With the changing landscape to a flexible distributed workforce, the traditional security perimeter to protect business systems requires reinforcement to meet the onslaught of the cybercriminal. Channel Partners can help their customers understand the fundamental shift in how the nature of IT and Data has changed. New security risks are emerging based on the unintended weaknesses introduced through staff working remotely where the traditional office firewall-stops-everything approach is no longer sufficient or appropriate.

Every location where data is accessed remotely can also be the transit point for hackers to bypass traditional protections and commence their ransom or other malicious activities. Therefore businesses need to protect each individual's access as well as the office in which they were previously based.

By helping their customers understand where the weaknesses lie, channel partners can help put in context the real risks and impacts of working remotely. They can show how these risks are mitigated through using modern security technology, building resiliency as the norm and carrying out staff training to ensure a comprehensive, coordinated approach.

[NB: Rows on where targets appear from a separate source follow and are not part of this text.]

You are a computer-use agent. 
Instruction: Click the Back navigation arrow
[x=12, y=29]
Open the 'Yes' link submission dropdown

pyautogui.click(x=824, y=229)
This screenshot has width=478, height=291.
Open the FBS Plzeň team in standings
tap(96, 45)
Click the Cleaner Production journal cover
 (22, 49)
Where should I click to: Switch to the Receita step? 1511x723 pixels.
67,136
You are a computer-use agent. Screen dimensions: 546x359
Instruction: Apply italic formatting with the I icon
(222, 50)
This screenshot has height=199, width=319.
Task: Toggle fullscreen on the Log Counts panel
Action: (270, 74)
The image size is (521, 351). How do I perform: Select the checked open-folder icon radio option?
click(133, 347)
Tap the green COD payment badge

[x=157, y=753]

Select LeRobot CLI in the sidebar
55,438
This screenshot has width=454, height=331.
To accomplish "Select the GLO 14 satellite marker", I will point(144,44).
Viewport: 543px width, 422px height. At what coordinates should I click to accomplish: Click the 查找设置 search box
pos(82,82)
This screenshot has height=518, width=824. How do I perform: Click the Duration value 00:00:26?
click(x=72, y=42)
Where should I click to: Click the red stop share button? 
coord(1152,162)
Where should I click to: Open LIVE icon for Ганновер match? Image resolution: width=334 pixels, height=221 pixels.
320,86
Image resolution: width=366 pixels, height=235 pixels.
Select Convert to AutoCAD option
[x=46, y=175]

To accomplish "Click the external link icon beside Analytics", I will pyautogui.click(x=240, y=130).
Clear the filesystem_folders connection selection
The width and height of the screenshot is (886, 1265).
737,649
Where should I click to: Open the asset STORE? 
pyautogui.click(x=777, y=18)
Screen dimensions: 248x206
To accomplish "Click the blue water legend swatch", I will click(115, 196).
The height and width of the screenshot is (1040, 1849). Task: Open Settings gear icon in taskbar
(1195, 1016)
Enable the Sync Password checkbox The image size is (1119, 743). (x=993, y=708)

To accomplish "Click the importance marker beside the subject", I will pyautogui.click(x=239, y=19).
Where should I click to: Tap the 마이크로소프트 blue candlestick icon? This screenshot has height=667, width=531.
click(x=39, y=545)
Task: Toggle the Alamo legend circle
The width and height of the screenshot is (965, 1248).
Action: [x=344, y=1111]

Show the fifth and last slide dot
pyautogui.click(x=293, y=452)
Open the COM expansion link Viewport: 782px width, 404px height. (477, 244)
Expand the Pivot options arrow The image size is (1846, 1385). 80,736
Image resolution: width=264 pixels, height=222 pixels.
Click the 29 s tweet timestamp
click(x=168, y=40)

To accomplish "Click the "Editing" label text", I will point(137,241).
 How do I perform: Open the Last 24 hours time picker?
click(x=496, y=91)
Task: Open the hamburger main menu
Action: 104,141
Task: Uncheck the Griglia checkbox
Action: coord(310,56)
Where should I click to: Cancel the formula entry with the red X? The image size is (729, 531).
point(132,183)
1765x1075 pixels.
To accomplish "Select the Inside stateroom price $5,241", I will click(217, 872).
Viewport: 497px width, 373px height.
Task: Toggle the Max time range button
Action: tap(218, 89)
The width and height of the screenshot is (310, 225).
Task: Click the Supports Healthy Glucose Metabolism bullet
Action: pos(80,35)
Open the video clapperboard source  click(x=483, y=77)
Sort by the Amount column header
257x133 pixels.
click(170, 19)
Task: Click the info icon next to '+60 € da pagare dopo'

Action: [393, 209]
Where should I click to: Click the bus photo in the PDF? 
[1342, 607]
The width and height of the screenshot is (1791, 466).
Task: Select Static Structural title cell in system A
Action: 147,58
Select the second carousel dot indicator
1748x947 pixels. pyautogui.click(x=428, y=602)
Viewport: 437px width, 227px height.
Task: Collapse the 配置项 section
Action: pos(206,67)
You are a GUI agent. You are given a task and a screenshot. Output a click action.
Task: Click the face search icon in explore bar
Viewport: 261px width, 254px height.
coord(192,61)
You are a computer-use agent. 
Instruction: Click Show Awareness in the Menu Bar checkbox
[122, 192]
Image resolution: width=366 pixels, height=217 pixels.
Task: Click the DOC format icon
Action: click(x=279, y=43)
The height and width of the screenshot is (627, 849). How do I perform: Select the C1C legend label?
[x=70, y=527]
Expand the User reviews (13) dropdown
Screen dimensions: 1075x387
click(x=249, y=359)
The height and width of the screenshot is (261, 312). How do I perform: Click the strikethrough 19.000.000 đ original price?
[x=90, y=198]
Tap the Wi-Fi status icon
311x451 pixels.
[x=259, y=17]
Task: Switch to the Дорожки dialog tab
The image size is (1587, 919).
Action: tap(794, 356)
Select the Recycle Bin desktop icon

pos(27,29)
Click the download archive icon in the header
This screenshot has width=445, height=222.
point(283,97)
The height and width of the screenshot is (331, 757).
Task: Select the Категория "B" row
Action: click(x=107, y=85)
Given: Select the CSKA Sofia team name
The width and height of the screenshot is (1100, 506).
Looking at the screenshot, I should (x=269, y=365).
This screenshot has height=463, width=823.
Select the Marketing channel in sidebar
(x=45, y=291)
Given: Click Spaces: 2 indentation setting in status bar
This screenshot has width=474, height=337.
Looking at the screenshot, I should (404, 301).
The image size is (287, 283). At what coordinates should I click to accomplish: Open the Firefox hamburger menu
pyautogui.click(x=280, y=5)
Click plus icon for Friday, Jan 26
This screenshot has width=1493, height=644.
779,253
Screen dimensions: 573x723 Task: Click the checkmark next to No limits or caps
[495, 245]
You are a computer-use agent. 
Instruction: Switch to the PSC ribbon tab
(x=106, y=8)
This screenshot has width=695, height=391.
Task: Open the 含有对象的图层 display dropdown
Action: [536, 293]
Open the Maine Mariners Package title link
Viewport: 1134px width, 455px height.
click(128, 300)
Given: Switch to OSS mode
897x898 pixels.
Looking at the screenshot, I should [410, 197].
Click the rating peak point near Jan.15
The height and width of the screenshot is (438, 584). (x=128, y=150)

Following lockdown, there are natural opportunities for IT security consultancies to assess the risks so that a suitable Business IT Security Plan can be built and then actioned in order of highest risk. There are a multitude of technologies which are resurfacing, such as Microsoft Remote Desktop Services, where centralised computing is coming back into fashion.

Where centralisation is not appropriate or practice, it will be vital to have a capable Endpoint Detect and Response (EDR) protection technology installed on every external device to ensure that secure and consistent policies are in place. EDR will ensure that potential threats are detected and defeated at the earliest initial points of attack.

IT Partners could introduce automated Penetration and Vulnerability Testing on all networks and devices to ensure a continuous assessment and proof that obvious weak points in IT systems are closed. Traditional Firewall technology does not currently proactively test for the operating system and application-level vulnerabilities.

Channel Partners could help customers implement Network Access Control and Digital Health Policies. This ensures that any devices accessing the network via VPN or secure Wifi comply with patches and updates to their systems – denying access to those devices until they are updated. The most significant risk to IT systems once modern and correctly configured security systems is that staff override or bypass that protection. Ultimately there is a tremendous opportunity for staff training and education.

Clients will be looking to their channel partners to support and underpin the prevention of accidental data disclosure. IT channel partners will need to look for solutions that heavily feature Digital Rights Management, Encryption, and Data Loss Prevention filters to negate data being accidentally or otherwise accessed.

In the modern era, features that the channel and their customers will be seeking will need to be automated and intuitive to be able to compete with automatic hacking attacks. Undoubtedly machine learning and artificial intelligence will play a large part in identifying short and long term unauthorised access by spotting trends in unusual behaviour and then automatically fixing those emerging risks without requiring manual intervention. Partners that are looking at security in a complete context of assessment, planning, technology and human factors are going to be the big winners in the digital era post lockdown.